# **Prediction model**

## Objectives

* Predict future trends in access to electricity, access to clean fuels, and CO₂ emissions by 2030.

* Use linear regression models per country based on historical data (2000–2020) to estimate realistic, explainable future scenarios aligned with SDG 7 targets.

* Ensure interpretability and transparency in the prediction process to support policy communication and public understanding.

## Inputs

* Cleaned dataset from: the previous ETL stage (global-data-on-sustainable-energy-processed.csv)

* Variables used:

*   Time series per country for each target variable

*   Historical values from 2000 to 2020 (at least 5 valid data points per country/target)
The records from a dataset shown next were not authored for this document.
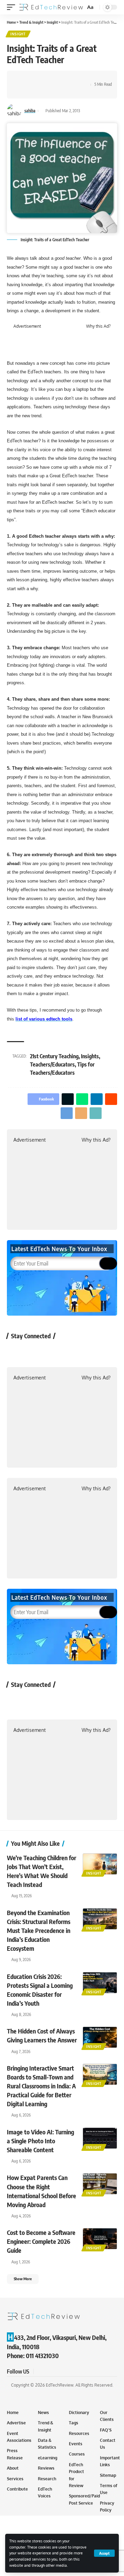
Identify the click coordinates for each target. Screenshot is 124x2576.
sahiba (29, 110)
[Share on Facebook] (22, 78)
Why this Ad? (98, 326)
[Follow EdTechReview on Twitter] (34, 1351)
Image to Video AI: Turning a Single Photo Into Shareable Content (40, 2141)
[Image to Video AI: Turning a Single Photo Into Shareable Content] (100, 2138)
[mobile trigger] (13, 7)
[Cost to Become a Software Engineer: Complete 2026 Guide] (100, 2238)
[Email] (22, 90)
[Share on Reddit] (65, 78)
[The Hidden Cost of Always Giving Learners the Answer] (100, 2037)
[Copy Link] (33, 90)
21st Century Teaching (54, 1056)
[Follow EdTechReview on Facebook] (16, 1351)
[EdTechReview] (51, 7)
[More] (44, 90)
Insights (90, 1056)
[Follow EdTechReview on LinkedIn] (89, 1351)
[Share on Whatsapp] (44, 78)
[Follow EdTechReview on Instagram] (71, 1351)
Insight (18, 34)
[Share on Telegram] (76, 78)
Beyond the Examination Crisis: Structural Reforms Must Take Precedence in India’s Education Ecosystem (38, 1930)
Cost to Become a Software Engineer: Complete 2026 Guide (41, 2241)
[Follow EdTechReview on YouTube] (52, 1351)
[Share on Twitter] (33, 78)
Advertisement (27, 326)
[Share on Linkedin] (54, 78)
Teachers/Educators (52, 1064)
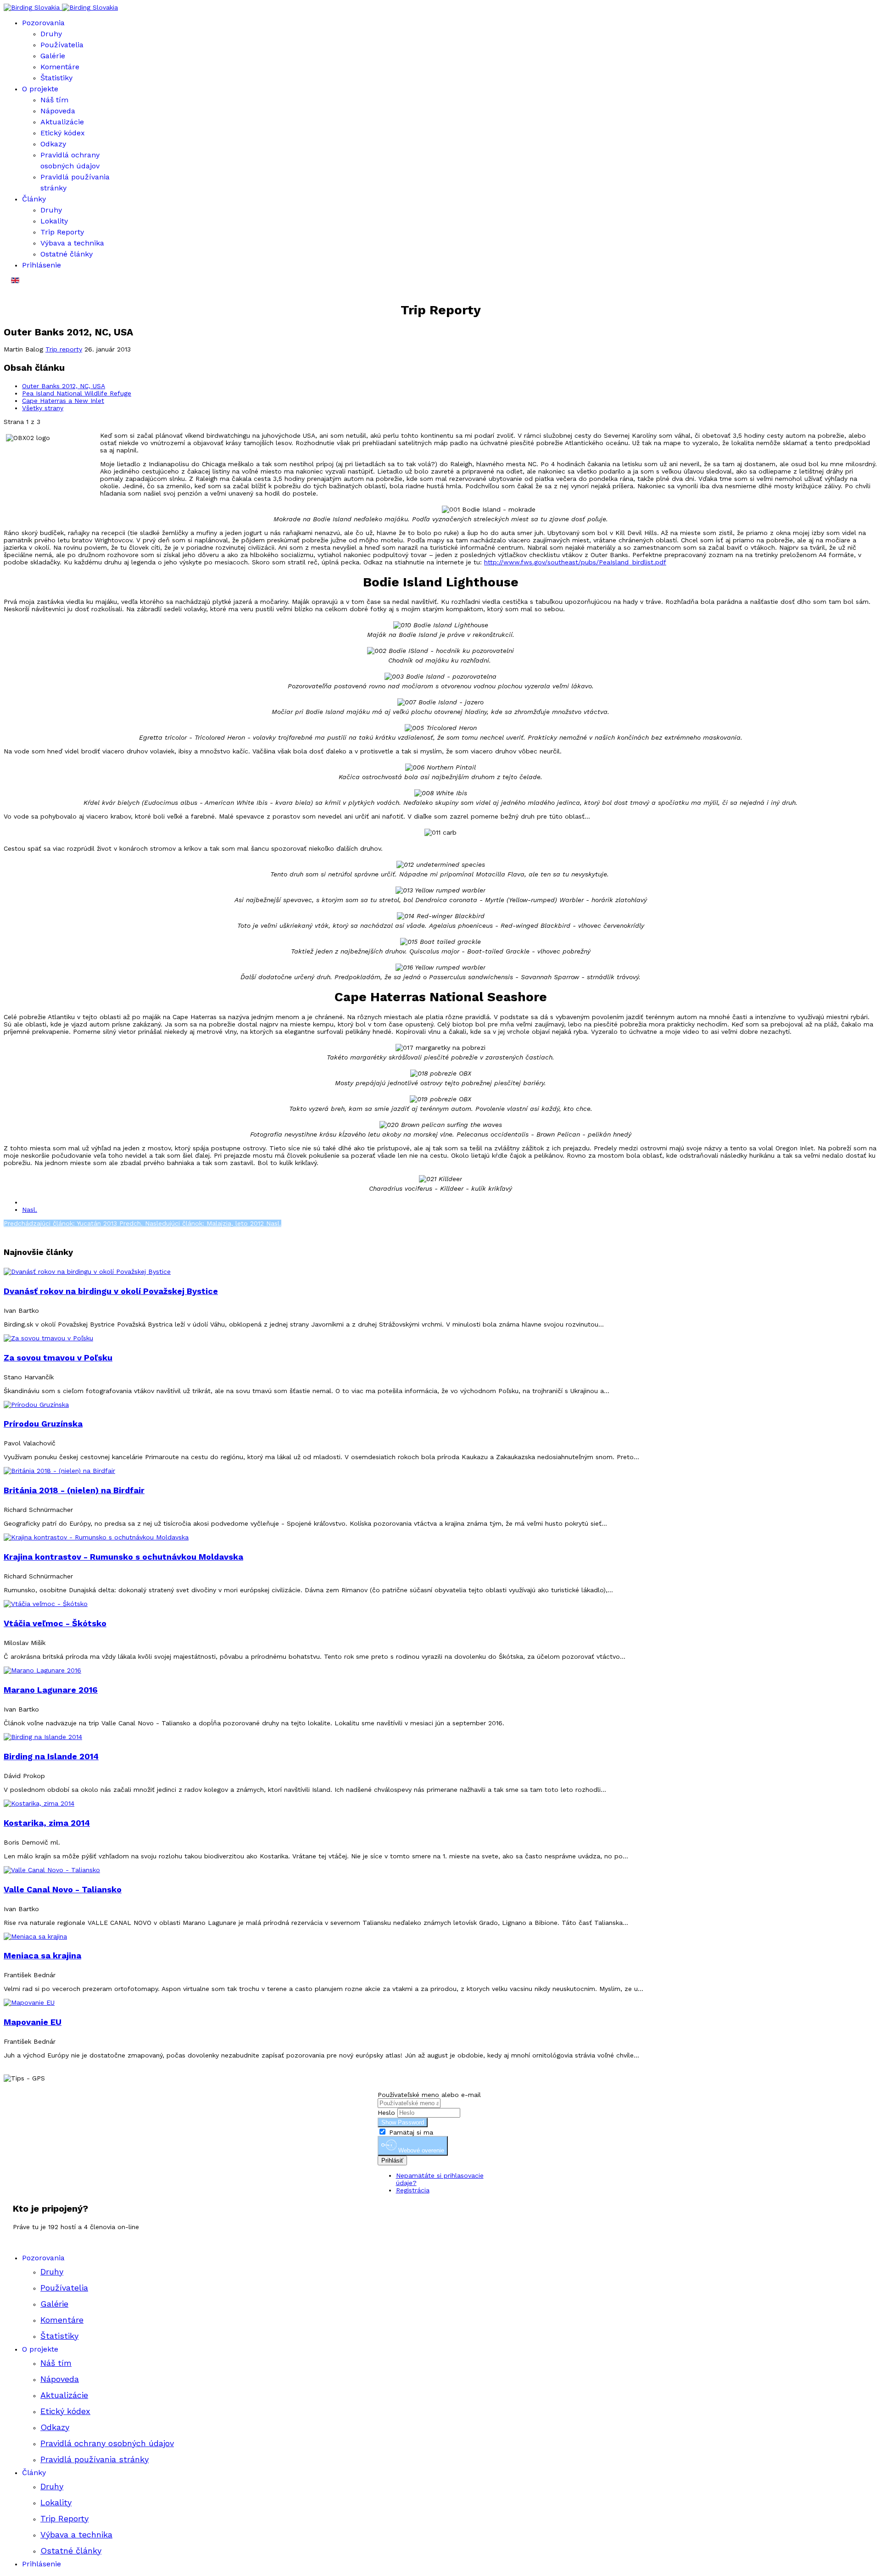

*   No socioeconomic projections beyond 2020 are assumed (trend-based forecasting only)

## Outputs

*   Linear Regression models trained individually per country and target variable

*   Forecasted values for the year 2030, exported to:

        * data/predictions_linear_2030.csv

*   Visualisations showing:

    * Predicted distributions per variable

    * Country-level comparison between current and projected values

   




---

# Change working directory

* We are assuming you will store the notebooks in a subfolder, therefore when running the notebook in the editor, you will need to change the working directory

We need to change the working directory from its current folder to its parent folder
* We access the current directory with os.getcwd()

In [None]:
import os
current_dir = os.getcwd()
current_dir

We want to make the parent of the current directory the new current directory
* os.path.dirname() gets the parent directory
* os.chir() defines the new current directory

In [None]:
os.chdir(os.path.dirname(current_dir))
print("You set a new current directory")

Confirm the new current directory

In [None]:
current_dir = os.getcwd()
current_dir

# Import Libraries and Build the model

In [None]:
import pandas as pd
import numpy as np
from sklearn.model_selection import train_test_split
from sklearn.ensemble import RandomForestRegressor
from sklearn.metrics import r2_score, mean_absolute_error, mean_squared_error
from sklearn.linear_model import LinearRegression
import matplotlib.pyplot as plt
import seaborn as sns

In [None]:
df = pd.read_csv('Data\Processed\global-data-on-sustainable-energy-processed.csv')

In [None]:
df.dtypes

# Create a predictive model using linear regresion

In [None]:
sns.set_style("whitegrid")

# Variables to predict
target_vars = [
    'access_to_electricity',
    'access_to_clean_fuels',
    'co2_emissions_kt',
    'renewable_capacity_per_capita'  
]
year_future = 2030

# Prepare predictions and metrics
predictions = []
metrics = []

# Loop through countries and predict each target
for country in df['country'].unique():
    df_country = df[df['country'] == country]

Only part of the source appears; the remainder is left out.